Written by Andy Hogan
Blood samples drawn by EMS can be safely and accurately integrated into ED chest pain diagnostic pathways, reducing ED length of stay (LOS) for some patients.
Why does this matter?
Collecting blood samples in the prehospital setting (for analysis in the hospital lab) could expedite ED workup and disposition for patients with acute chest pain.
Blood draws in the ‘back of the Box’
This study examined whether troponin values from blood drawn in the prehospital setting could be used during ED workup of chest pain. Patients with chest pain transported by 3 third service EMS agencies to a single academic hospital were enrolled as a convenience sample. Subjects that underwent successful blood collection by EMS professionals followed by ED workup via a diagnostic pathway featuring the HEART score and serial troponin levels (0-hr/3-hr) were analyzed. Investigators substituted prehospital troponin values for 0-hr values, determined a 100% NPV (n=233) for 30-day MACE, and concluded that prehospital blood was acceptable for use in this context. The authors then calculated that the ED diagnostic pathway could be shortened (and mean LOS decreased) by 72.5 min if 3-hr troponins were timed relative to EMS samples.

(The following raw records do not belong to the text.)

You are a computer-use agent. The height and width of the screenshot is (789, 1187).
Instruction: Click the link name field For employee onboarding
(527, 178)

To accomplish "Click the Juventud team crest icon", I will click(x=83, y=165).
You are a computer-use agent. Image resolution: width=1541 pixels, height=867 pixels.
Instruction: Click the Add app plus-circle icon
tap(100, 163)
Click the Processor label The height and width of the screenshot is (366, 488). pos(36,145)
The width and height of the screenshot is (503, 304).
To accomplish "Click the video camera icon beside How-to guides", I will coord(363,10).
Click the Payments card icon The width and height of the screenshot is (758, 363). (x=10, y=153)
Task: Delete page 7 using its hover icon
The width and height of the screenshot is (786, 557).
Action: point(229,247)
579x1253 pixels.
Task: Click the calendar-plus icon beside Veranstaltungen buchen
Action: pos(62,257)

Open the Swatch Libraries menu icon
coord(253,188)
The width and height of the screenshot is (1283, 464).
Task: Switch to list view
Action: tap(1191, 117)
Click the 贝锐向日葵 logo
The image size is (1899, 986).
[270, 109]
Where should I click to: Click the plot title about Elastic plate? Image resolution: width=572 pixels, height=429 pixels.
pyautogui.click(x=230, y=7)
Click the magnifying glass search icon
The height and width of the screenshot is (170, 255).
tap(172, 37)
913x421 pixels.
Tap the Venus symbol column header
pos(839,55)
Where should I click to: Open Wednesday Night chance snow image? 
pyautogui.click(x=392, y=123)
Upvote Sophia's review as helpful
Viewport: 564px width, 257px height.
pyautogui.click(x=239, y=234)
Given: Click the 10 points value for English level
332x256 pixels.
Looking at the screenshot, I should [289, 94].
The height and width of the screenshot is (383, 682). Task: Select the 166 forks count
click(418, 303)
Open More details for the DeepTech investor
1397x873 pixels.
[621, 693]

While promising, reported time savings hinge upon theoretical blood draws performed 3 hours after prehospital collection. Subsequent studies should look at outcomes based upon actual samples collected at this time point. Additionally, several factors predispose these results to selection bias. Paramedics with superior phlebotomy skills or greater interest in research probably obtained blood samples from patients at higher rates. Likewise, third service EMS agencies staffed by single-role paramedics (rather than dual-role firefighters) may also succeed at blood collection more frequently. Lastly, many EMS services still struggle with prehospital recordkeeping and data linkage with hospital EMRs. These issues limit widespread implementation of EMS blood draw protocols for in-ED use. Nevertheless, this study lays promising groundwork for further research on the role of prehospital blood samples in emergency care.
EMS blood collection from patients with acute chest pain reduces emergency department length of stay. Am J Emerg Med. 2021 Sep;47:248-252. doi: 10.1016/j.ajem.2021.04.073. Epub 2021 Apr 26.